No Sponge In Human Family Tree: Sponges Descended From Unique Ancestor

By | April 3, 2009

Since the days of Charles Darwin, researchers are interested in reconstructing the “Tree of Life”, and in understanding the development of animal and plant species during their evolutionary history. In the case of vertebrates, this research has already come quite a long way. But there is still much debate about the relationships between the animal groups that made their apparation very early in evolutionary history, probably in the late Precambrian, some 650 to 540 million years ago.

…In the most comprehensive study of its kind, the researchers show that all sponges descended from a unique sponge ancestor, who in turn was not the ancestor of all other animals. That means that humans did not descend from a sponge-like organism either, as some scientists have put forward. Moreover, the results also suggest that the nervous system only evolved once in animal history.

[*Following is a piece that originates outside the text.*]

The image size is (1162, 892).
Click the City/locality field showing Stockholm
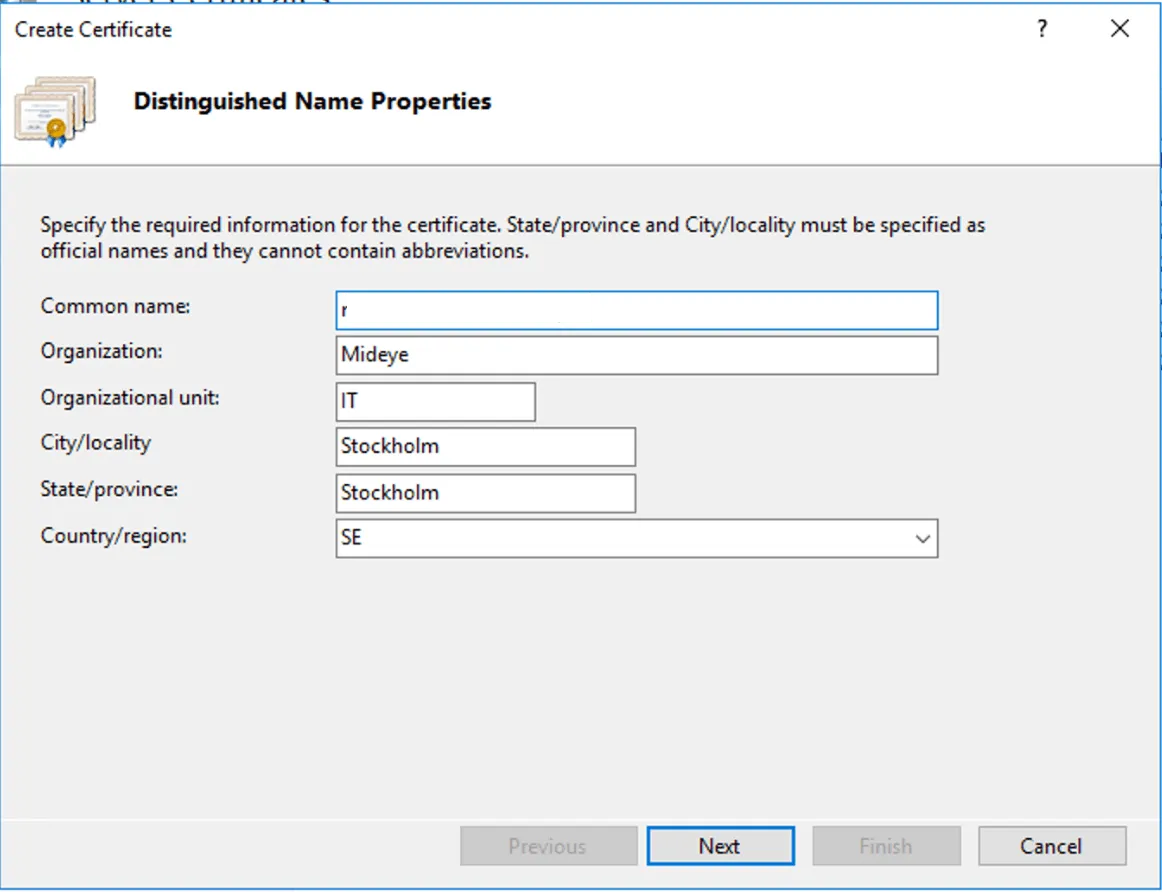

The most ancient animal groups (phyla) include the Porifera (sponges), Placozoa, Cnidaria, and Ctenophora (comb jellies). The sponges are extremely simply built, and have no organs. The placozoans also have a very simple structure. They have a flat, disk-shaped body, and no organs either. Comb jellies, the ctenophores, are life forms that resemble jellyfish. The true jellyfish, however, are part of the cnidarians, a phylum that also includes corals and sea anemones.

via No Sponge In Human Family Tree: Sponges Descended From Unique Ancestor.

All life could still have one common ancestor, but a split happened before sponges and we are not from the sponge branch.  If you want to study how different from us alien life may be, check out a sponge… and think about how big the ocean would be … if sponges didn’t grow in it.